PHP Question

Regex to remove certain number of \n at the end of string

How to remove maximum number of

\n
at the end of string using regex?

The
\n
removal is as expected when search position at start of the string
^
, but i can't have a correct result when search position at end of the string.

$subject = "\n\n\nsubject\n\n\n";
# maximum removal
$count = 2;

# expect maximum 2 LF removed, 2 removed
var_dump(preg_replace("#^\\n{0,$count}#",null,$subject));

# expect maximum 2 LF removed, 3 removed
var_dump(preg_replace("#\\n{0,$count}\$#",null,$subject));


however when using \r both script result as expected

Answer

A regex to remove some specific number of newlines at the end of string, you need to use \z anchor that matches at the very end of the string:

$subject = "\n\n\nsubject\n\n\n";
$count = 2;
echo preg_replace("#\n{1,$count}\\z#",null,$subject);

See the IDEONE demo

The $ anchor may match at the final newline in the string, thus, you cannot use it. Also, there is no point matching 0 newlines to remove them, thus, 1 should be the lower bound for the limiting quantifier.

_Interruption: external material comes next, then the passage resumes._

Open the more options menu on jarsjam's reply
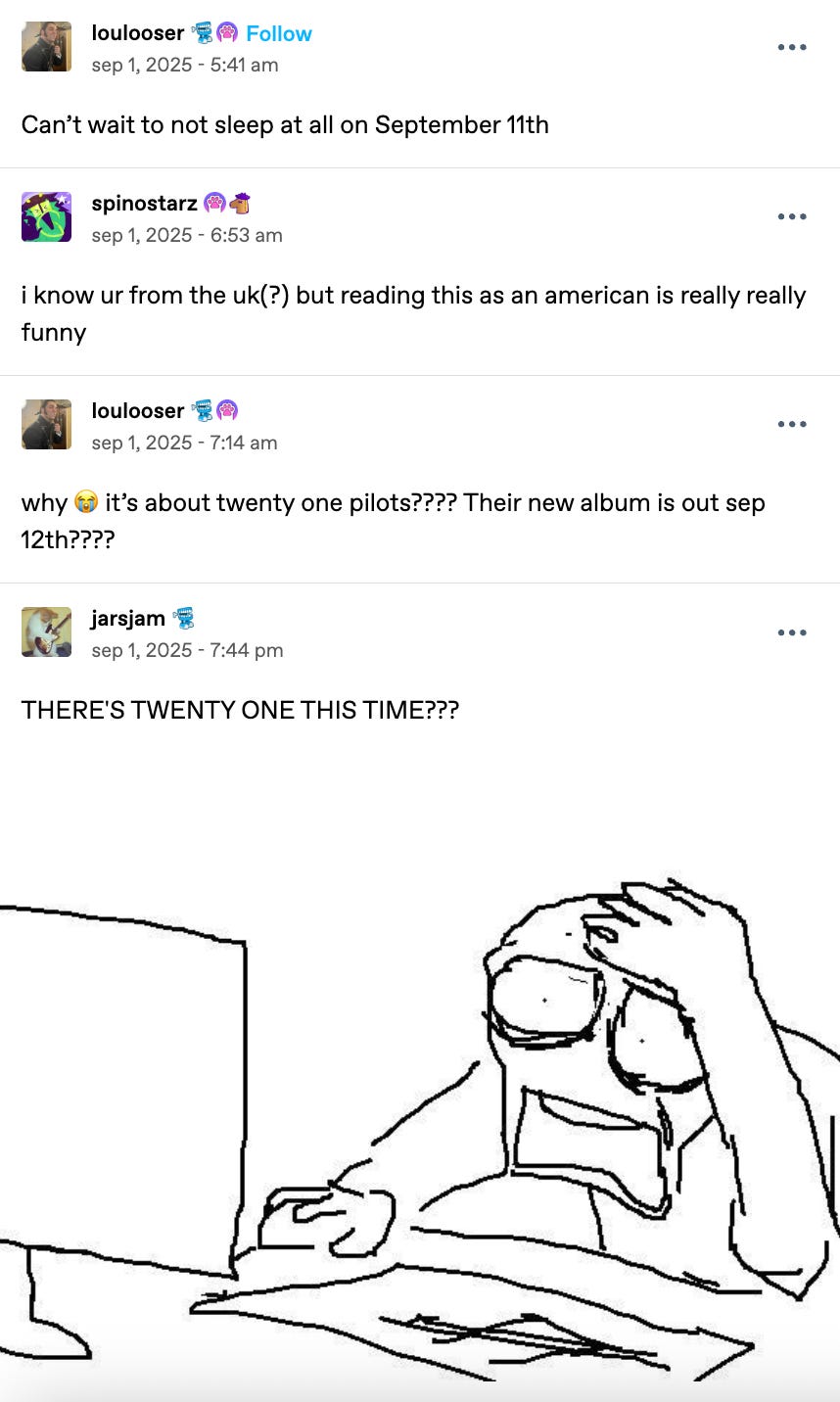The image size is (840, 1402). click(792, 632)
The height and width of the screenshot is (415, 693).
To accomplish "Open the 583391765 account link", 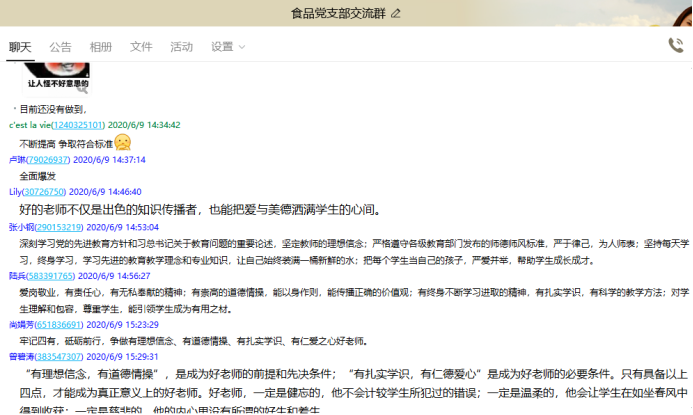I will [51, 275].
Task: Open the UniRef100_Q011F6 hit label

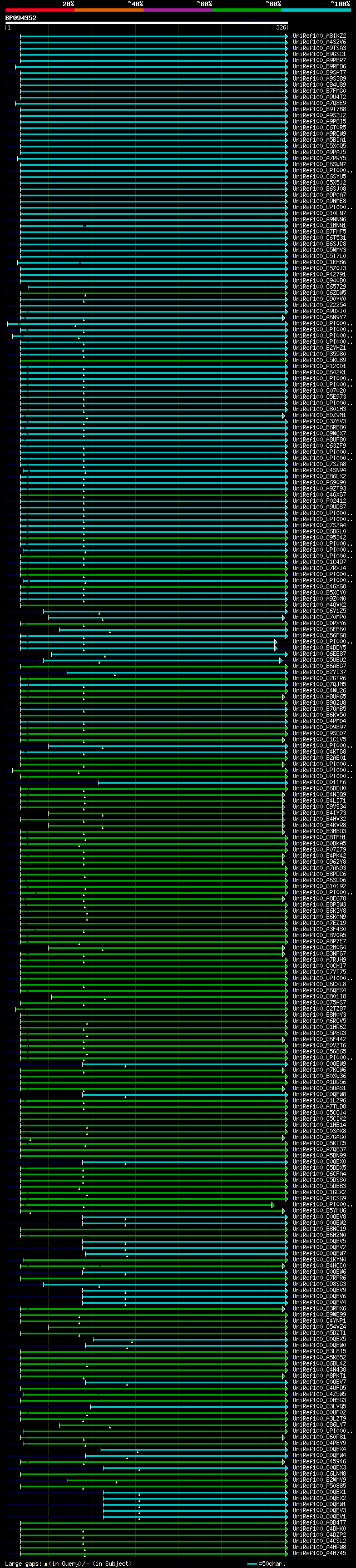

However, you may make $ match at the very end of the string by using /D modifier (see PCRE_DOLLAR_ENDONLY modifier):

preg_replace("#\n{1,$count}$#D",null,$subject)
                           ^^^

Here is some relevant excerpt from the PHP PCRE documentation:

A dollar character ($) is an assertion which is TRUE only if the current matching point is at the end of the subject string, or immediately before a newline character that is the last character in the string (by default). ... The meaning of dollar can be changed so that it matches only at the very end of the string, by setting the PCRE_DOLLAR_ENDONLY option at compile or matching time.